[EXERCISE] List every line in the rows below that contains the word "accomplish".

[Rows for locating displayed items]
"""
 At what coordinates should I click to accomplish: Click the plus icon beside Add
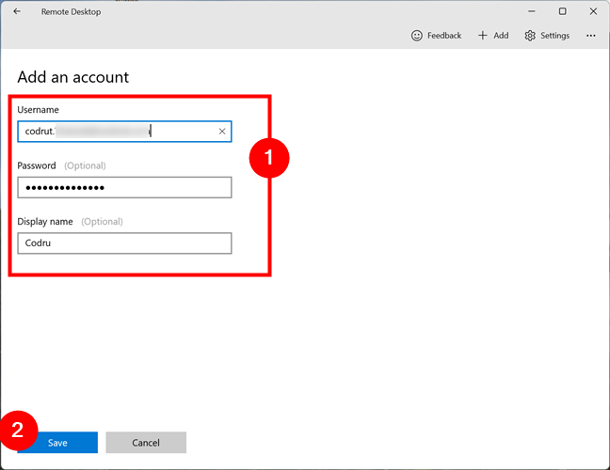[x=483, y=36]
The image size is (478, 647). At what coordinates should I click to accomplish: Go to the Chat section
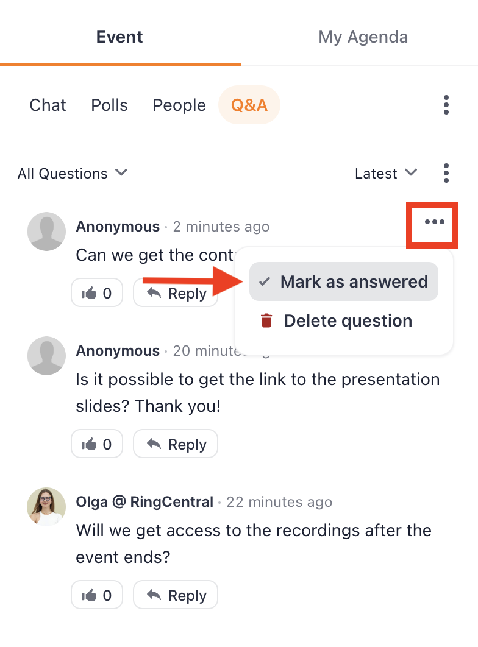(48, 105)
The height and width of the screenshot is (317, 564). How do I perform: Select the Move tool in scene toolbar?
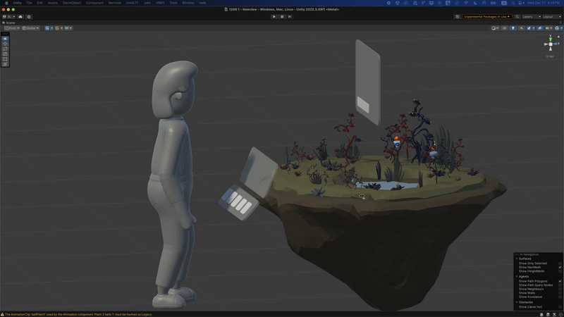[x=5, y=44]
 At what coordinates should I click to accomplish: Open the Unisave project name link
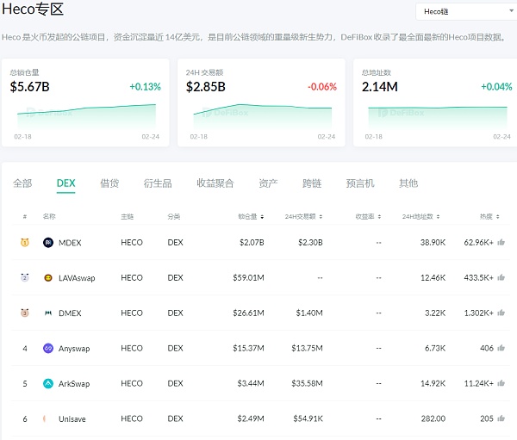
"""
[THE RESPONSE]
 At what coordinates should I click to accomplish: Click the plus icon beside Add
The image size is (478, 647). At what coordinates should I click to accomplish: Go to the Chat section
 At what coordinates should I click to accomplish: Open the Unisave project name link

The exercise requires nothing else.